Quoting Vlad Dumitrescu <[EMAIL PROTECTED]>:
I wonder if anybody has some data (or a theory) about how valuable a
good preordering of the children of a node would be, when UCT. This
might take the form of having nodes start with non-null values for the
'won_simulations' and 'played_simulations' fields.
I have been thinking about this but not done anything empirical about it. Here
are some thoughts: there are two ways for move ordering a) static (such as
pattern matching) and b) dynamic (killer heuristic/history heuristic as for
alpha-beta).
The problem with static move ordering that it must be really good it to be
useful, and it migh be computationally expensive if it is really good.

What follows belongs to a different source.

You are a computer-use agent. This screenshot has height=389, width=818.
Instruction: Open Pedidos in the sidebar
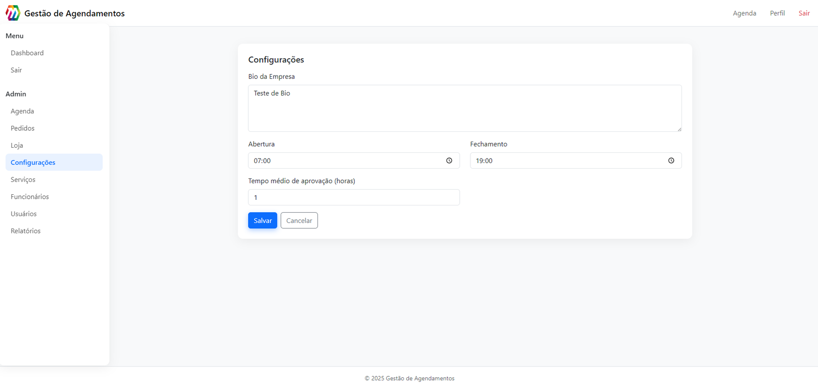tap(23, 128)
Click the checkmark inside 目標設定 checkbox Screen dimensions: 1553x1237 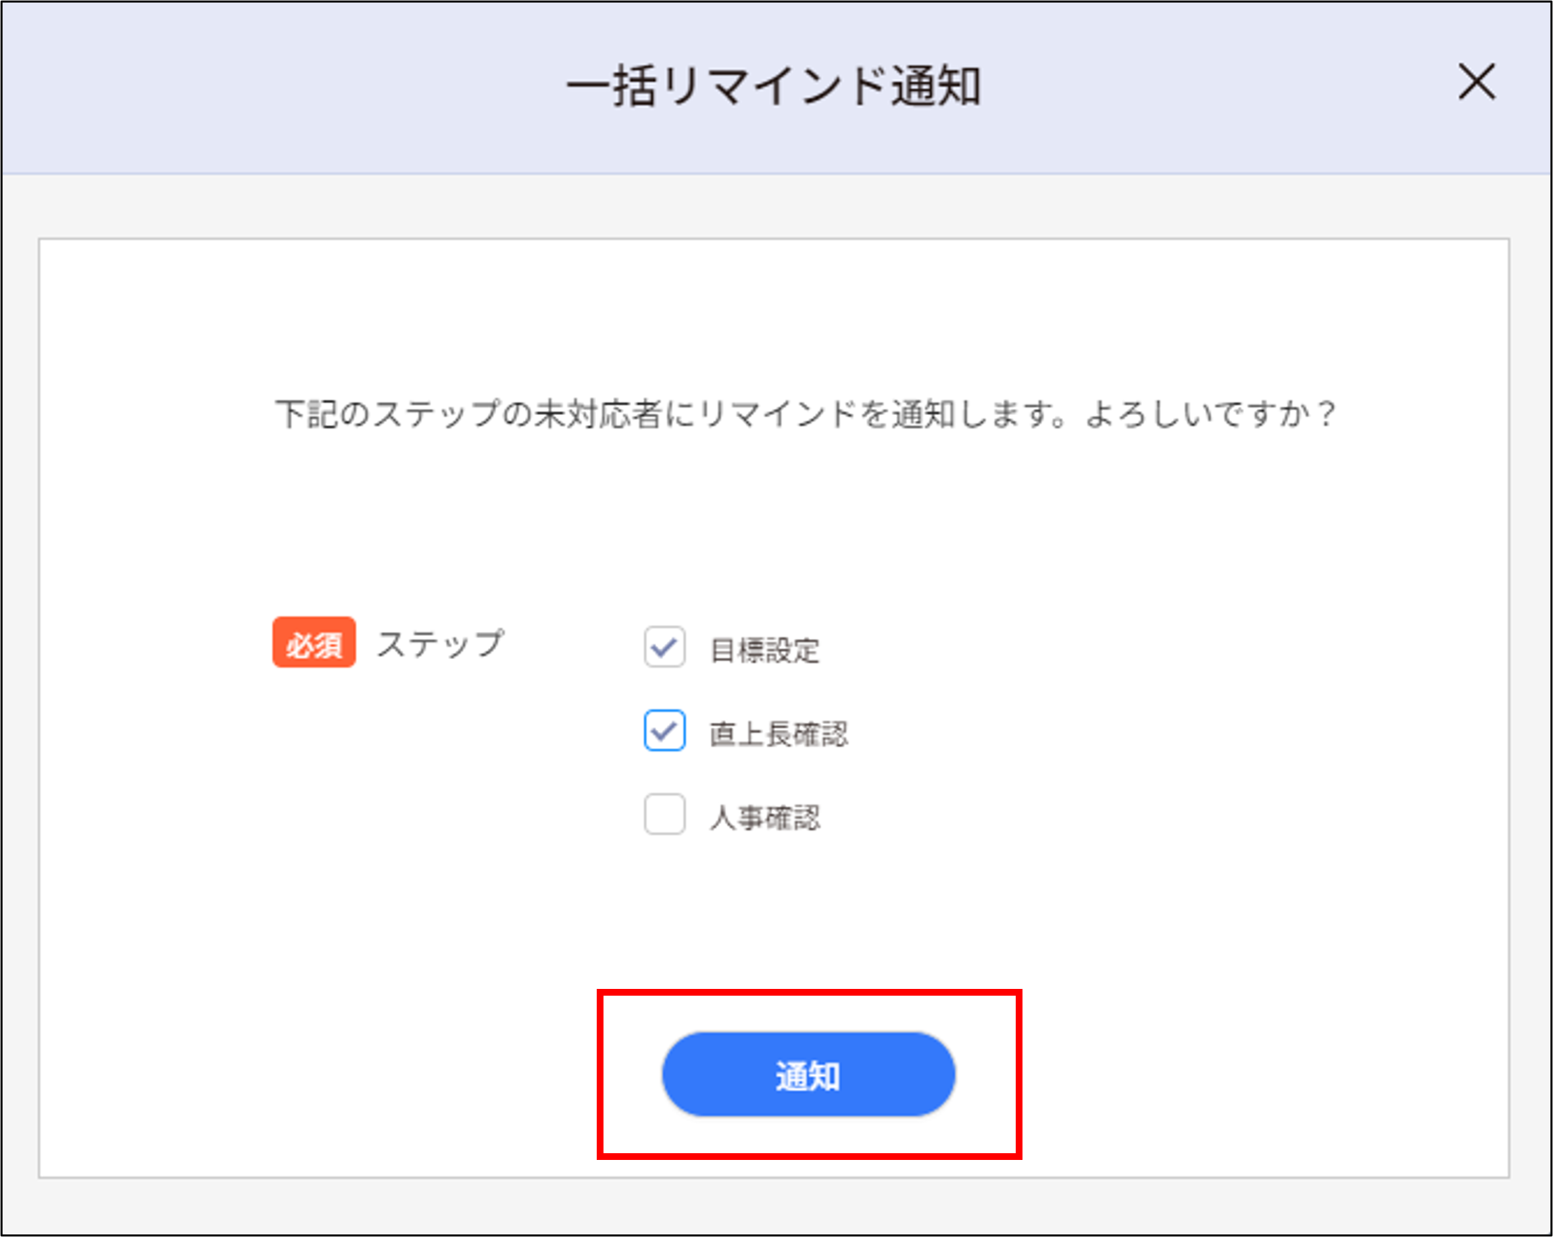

The problem with dynamic move ordering where the search results from
one part of
the tree is applied to a new part of the tree is the nature of UCT itself.
Alpha-beta has systematic search so when a subtree has been evaluated we can
know for sure if the move was a killer move or not. With UCT the entire
tree is
updated in an unpredictable manner, a move thats look like a killer move might
suddenly become refuted, but how would we then keep track of all places in the
tree this move has affected the move ordering? This happens in alpha-beta too
but with iterative deepening everything all nodes are visited again in an
orderly manner where fresh killer moves are used.
Or maybe this could work only if combining UCT with some kind of alpha-beta?
I used alpha-beta with MC evaluation for Viking5. Only a few 100 simulations
where used at terminal nodes for evaluation and then UCT would not be much
different from plain MC. And since evaluation is at terminal nodes we cannot
know well how to order the moves, unless static move ordering is used.
Implicitely this is done by having improvements to the simulations.